Recopiez à l'identique le passage de l'extrait sur l'échec du B2i qui va de « Ce fut l'occasion » à « et internet (B2i) ? », ces deux bornes comprises.

▶ **EXTRAIT RETENU**:
_ _ _

Au bout de dix ans de pratique du B2i, nous constatons un échec

Jean-Pierre Archambault
 

Lors du salon Educatice 2011, l'EPI a organisé une table ronde et animé un stand (avec des représentants de SPECIF, du CRDP de Paris, de l'INRIA, l'Inspection générale de l'Éducation nationale, l'association des Olympiades de l'informatique, le groupe ITIC-EPI-SPECIF) sur l'enseignement de l'informatique, précisément la création à la rentrée 2012 en Terminale S d'un enseignement de spécialité optionnel « Informatique et Sciences du numérique ».
Ce fut l'occasion pour son président de donner une interview à Weka sur les multiples actions menées par l'EPI et le groupe ITIC en faveur de cet enseignement, l'échec du B2i, la culture informatique et ses enjeux, la formation du citoyen et la place des logiciels libres dans l'éducation.

 

Weka : À la rentrée 2012, va démarrer l'enseignement optionnel « Informatique et sciences du numérique » en Terminale S. En quoi est-ce différent du brevet informatique et internet (B2i) ?

Jean-Pierre Archambault : C'est le jour et la nuit, deux choses radicalement différentes. Depuis de nombreuses années, concernant le contenu de la culture générale informatique et les modalités pour la donner à tous les élèves, deux approches coexistent. Discipline ou pas ? Pour l'une, les apprentissages doivent se faire à travers les usages de l'outil informatique dans les différentes disciplines existantes.

   Pour l'autre, l'informatique étant partout, elle doit être quelque part en particulier, à un moment donné, sous la forme d'une discipline scolaire en tant que telle. Pour les uns, l'utilisation des technologies de l'information et de la communication (TIC) suffit. Pour les autres, l'usage d'un outil, matériel ou conceptuel, ne suffit pas pour le maîtriser.

   À notre sens – et nous ne sommes pas les seuls à le penser – au bout de dix ans de pratique du B2i, nous constatons un échec – qui était prévisible. Le SNES (syndicat national des enseignants de second degré) a été jusqu'à parler de « mascarade ». Imaginons que l'on fasse pour les mathématiques ce que certains ont voulu mettre en oeuvre avec l'informatique.

_ _ _

▶ **LIGNES**:
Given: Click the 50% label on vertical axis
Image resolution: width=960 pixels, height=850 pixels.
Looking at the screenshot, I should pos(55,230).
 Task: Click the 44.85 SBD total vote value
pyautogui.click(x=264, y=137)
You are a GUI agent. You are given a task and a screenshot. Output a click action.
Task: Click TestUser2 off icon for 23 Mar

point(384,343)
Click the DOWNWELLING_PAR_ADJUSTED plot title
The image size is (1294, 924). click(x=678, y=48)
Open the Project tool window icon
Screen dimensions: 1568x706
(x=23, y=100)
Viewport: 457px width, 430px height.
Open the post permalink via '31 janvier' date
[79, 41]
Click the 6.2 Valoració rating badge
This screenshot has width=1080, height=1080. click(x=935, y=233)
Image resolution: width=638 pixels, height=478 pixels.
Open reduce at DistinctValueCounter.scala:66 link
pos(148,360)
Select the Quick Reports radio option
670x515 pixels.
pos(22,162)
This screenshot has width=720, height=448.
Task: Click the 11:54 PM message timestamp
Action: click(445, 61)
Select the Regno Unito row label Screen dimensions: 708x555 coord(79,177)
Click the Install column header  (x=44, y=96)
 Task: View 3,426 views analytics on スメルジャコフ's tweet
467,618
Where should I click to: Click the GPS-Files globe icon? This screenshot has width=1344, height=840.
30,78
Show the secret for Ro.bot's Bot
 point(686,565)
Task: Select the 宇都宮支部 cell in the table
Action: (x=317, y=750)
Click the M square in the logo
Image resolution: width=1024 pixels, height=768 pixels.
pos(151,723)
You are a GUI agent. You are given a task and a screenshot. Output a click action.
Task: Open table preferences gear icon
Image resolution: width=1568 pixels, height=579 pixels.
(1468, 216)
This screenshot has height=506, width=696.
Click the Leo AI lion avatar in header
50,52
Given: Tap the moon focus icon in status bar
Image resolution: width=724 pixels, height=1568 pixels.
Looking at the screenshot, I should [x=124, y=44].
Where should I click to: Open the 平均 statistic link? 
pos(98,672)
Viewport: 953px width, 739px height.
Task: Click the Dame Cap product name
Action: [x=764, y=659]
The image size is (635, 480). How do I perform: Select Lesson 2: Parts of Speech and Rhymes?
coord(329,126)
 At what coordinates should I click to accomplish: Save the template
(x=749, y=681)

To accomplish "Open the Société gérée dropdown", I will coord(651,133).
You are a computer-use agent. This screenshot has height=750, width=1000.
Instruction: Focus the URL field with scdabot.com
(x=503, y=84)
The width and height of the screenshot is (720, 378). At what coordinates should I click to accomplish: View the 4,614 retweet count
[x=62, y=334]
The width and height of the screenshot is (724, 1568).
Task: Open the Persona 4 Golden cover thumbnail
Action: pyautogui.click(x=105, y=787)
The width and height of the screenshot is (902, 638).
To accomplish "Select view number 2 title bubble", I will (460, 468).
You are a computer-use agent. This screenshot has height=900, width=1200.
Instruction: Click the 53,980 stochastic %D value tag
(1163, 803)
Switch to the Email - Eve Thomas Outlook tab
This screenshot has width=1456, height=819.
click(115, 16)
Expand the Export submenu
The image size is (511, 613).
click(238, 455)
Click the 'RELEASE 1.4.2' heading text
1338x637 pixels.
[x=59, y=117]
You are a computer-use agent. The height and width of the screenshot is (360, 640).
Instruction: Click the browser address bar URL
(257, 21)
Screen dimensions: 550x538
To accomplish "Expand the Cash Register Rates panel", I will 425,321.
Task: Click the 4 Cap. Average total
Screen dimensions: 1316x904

_ _ _

▶ **RÉSULTAT OBTENU**:
Ce fut l'occasion pour son président de donner une interview à Weka sur les multiples actions menées par l'EPI et le groupe ITIC en faveur de cet enseignement, l'échec du B2i, la culture informatique et ses enjeux, la formation du citoyen et la place des logiciels libres dans l'éducation.

 

Weka : À la rentrée 2012, va démarrer l'enseignement optionnel « Informatique et sciences du numérique » en Terminale S. En quoi est-ce différent du brevet informatique et internet (B2i) ?